*** Opening Source material ***
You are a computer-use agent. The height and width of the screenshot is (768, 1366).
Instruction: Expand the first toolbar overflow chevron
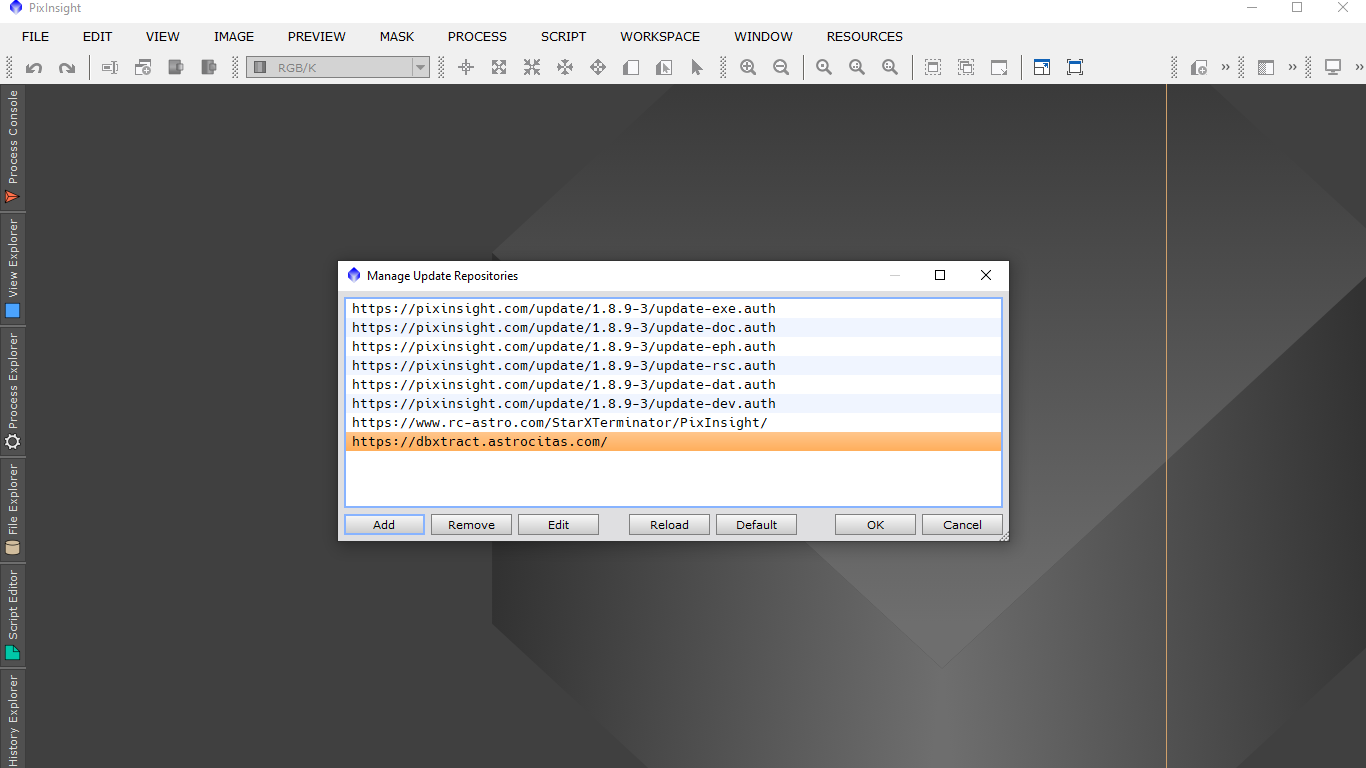(x=1225, y=68)
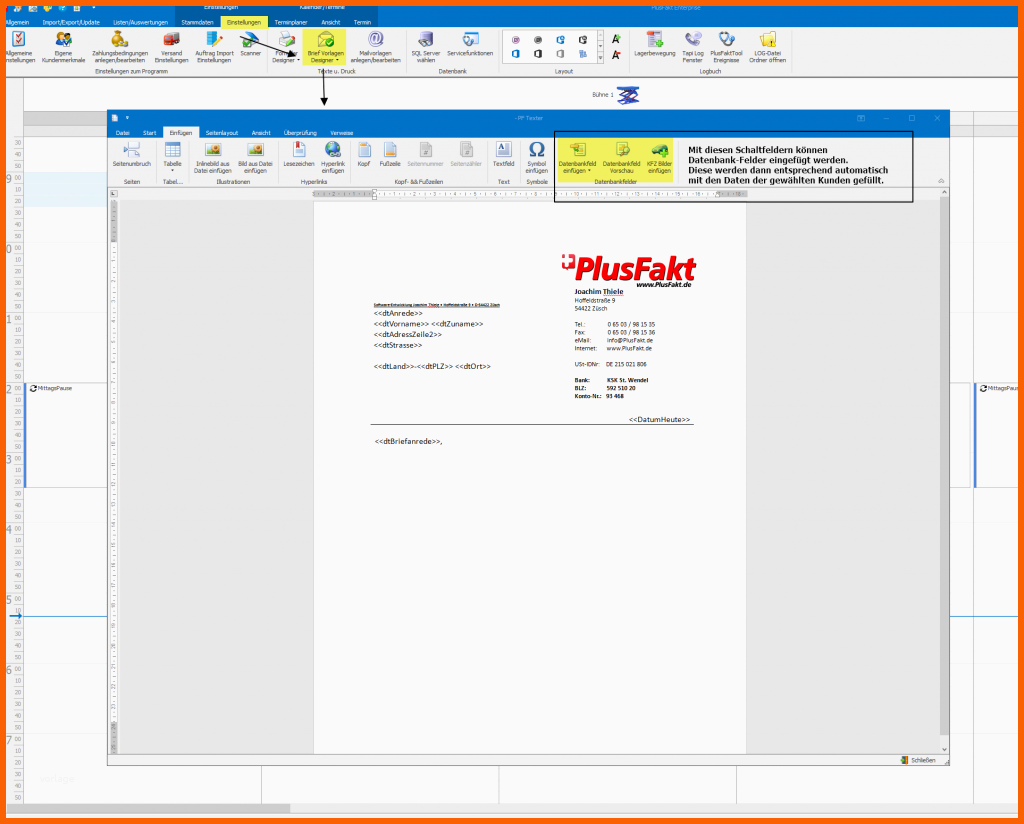Expand the Brief Vorlagen Designer dropdown
The height and width of the screenshot is (824, 1024).
[x=326, y=60]
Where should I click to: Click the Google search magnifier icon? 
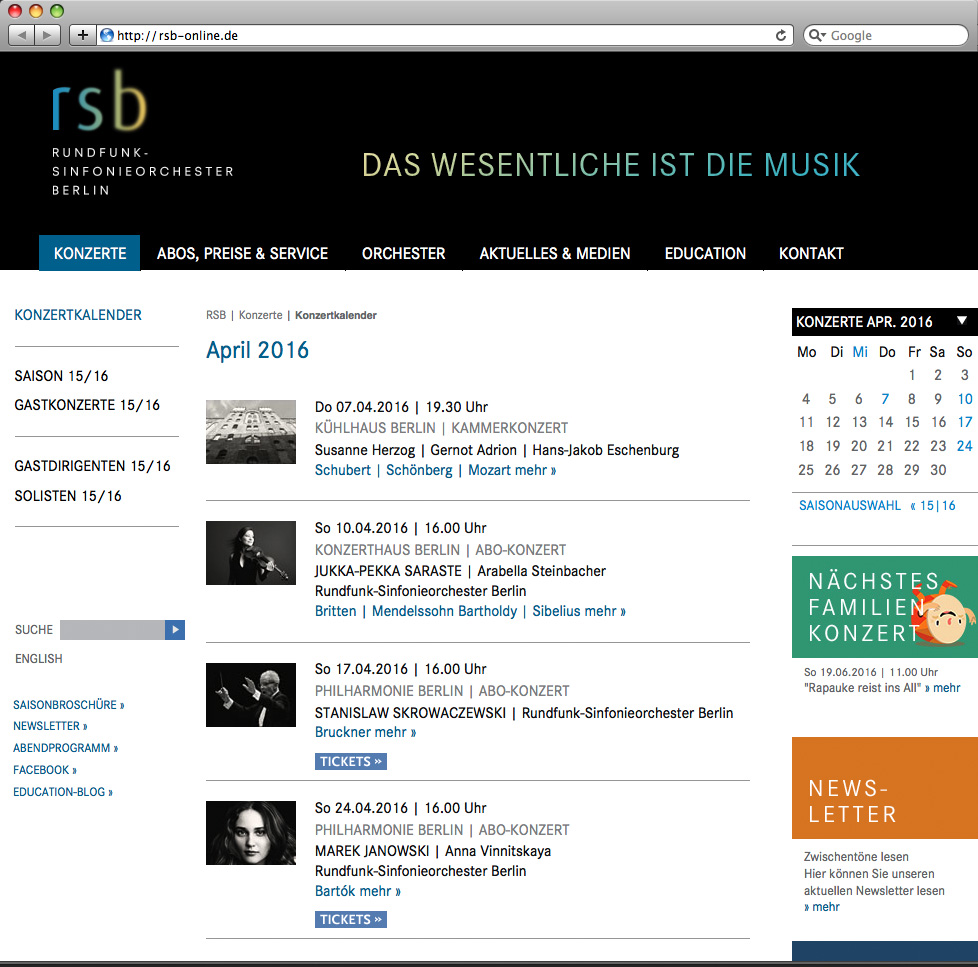816,35
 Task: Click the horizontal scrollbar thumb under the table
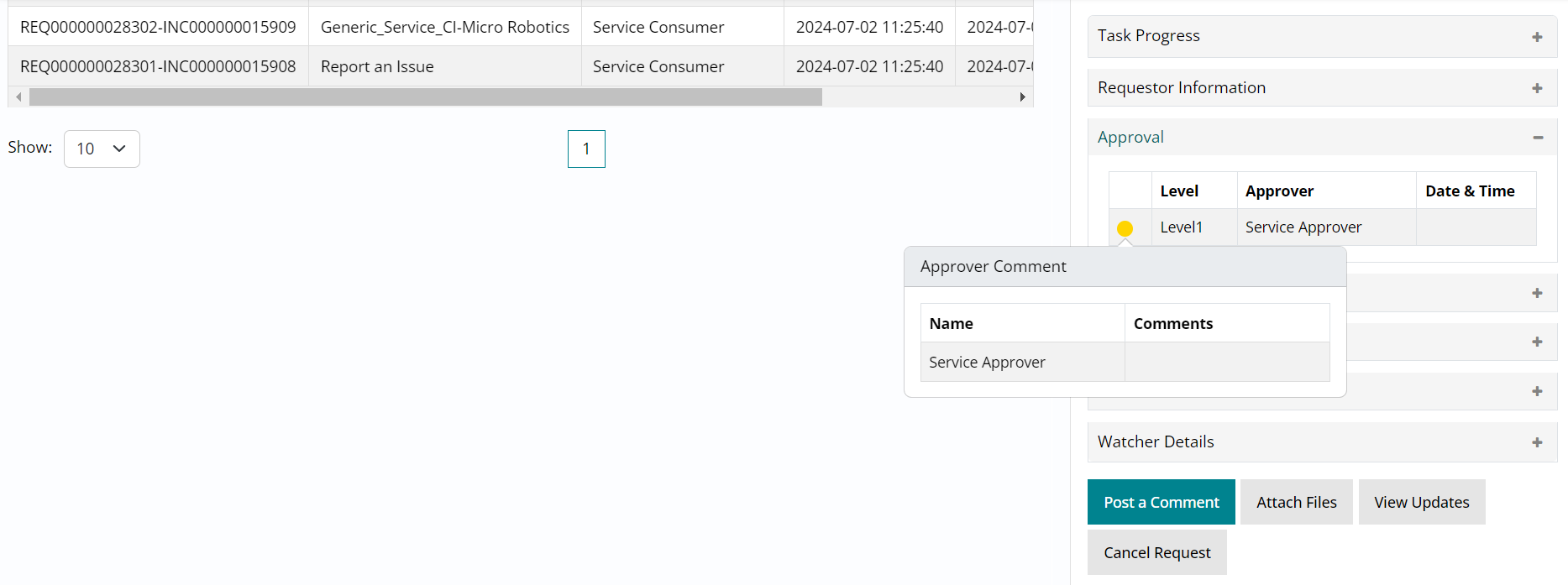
*** Closing Source material ***
◆ Problem to solve ◆
What is wanted is a verbatim transcription of every record above, pictures excluded.

◆ Response to the task ◆
You are a computer-use agent. The height and width of the screenshot is (768, 1366).
Instruction: Expand the first toolbar overflow chevron
(x=1225, y=68)
Expand the Brief Vorlagen Designer dropdown
The height and width of the screenshot is (824, 1024).
[x=326, y=60]
Where should I click to: Click the Google search magnifier icon? 
816,35
 Task: Click the horizontal scrollbar thumb under the table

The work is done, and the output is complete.